WHAT YOU NEED TO DO: Copy each record exactly and skip its pictures.

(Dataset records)
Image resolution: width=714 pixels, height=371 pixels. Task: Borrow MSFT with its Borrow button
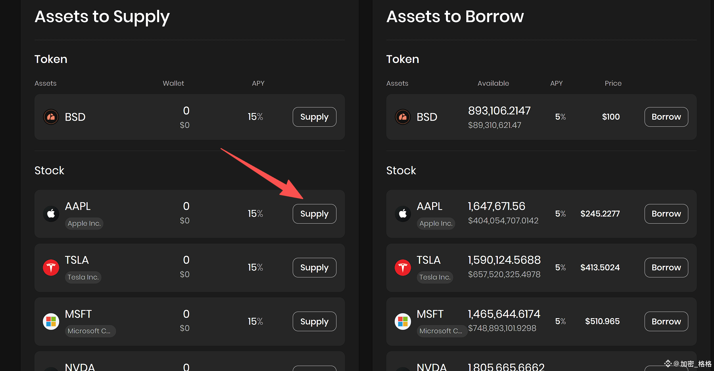pos(666,321)
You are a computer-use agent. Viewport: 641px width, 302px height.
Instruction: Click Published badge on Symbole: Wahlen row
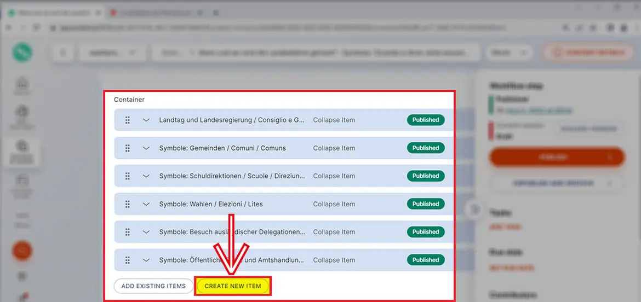click(426, 204)
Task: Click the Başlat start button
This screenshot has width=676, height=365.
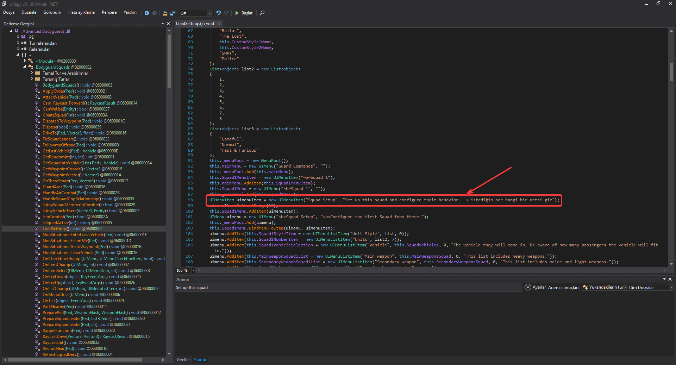Action: [x=243, y=13]
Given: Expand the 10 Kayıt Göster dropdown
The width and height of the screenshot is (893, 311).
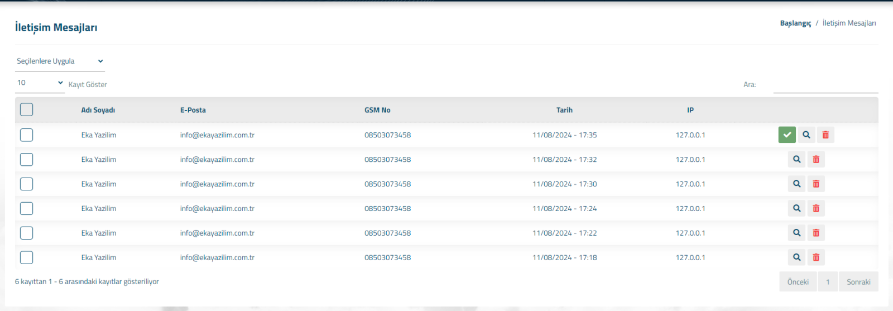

ANSWER BOX:
Image resolution: width=714 pixels, height=371 pixels. Task: Borrow MSFT with its Borrow button
pos(666,321)
You are a computer-use agent. Viewport: 641px width, 302px height.
Instruction: Click Published badge on Symbole: Wahlen row
click(426, 204)
Task: Click the Başlat start button
This screenshot has width=676, height=365.
Action: [x=243, y=13]
Given: Expand the 10 Kayıt Göster dropdown
The width and height of the screenshot is (893, 311).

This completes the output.